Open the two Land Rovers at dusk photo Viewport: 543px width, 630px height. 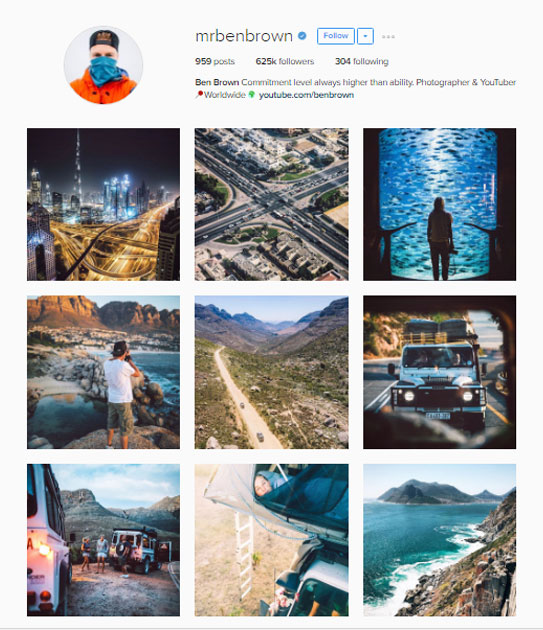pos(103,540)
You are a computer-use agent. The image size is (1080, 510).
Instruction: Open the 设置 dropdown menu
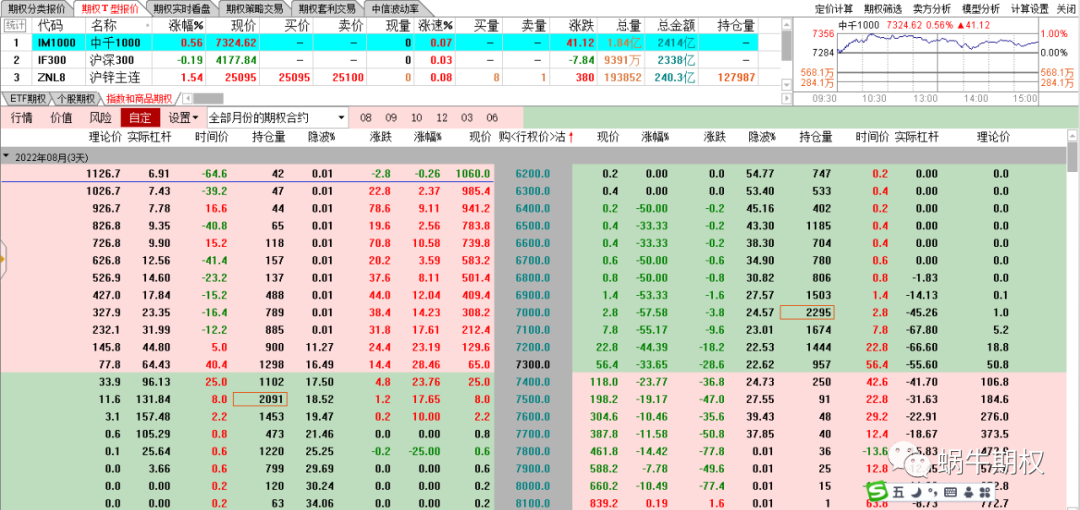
...
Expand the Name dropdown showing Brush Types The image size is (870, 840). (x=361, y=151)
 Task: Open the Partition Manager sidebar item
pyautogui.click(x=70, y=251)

### WHAT TO DO:
Once you find the line with "You are a computer-use" above, print it and every line after it up to and including the line with "Instruction: Open the 设置 dropdown menu", exactly as written and nothing else.

### WRITTEN SOLUTION:
You are a computer-use agent. The image size is (1080, 510).
Instruction: Open the 设置 dropdown menu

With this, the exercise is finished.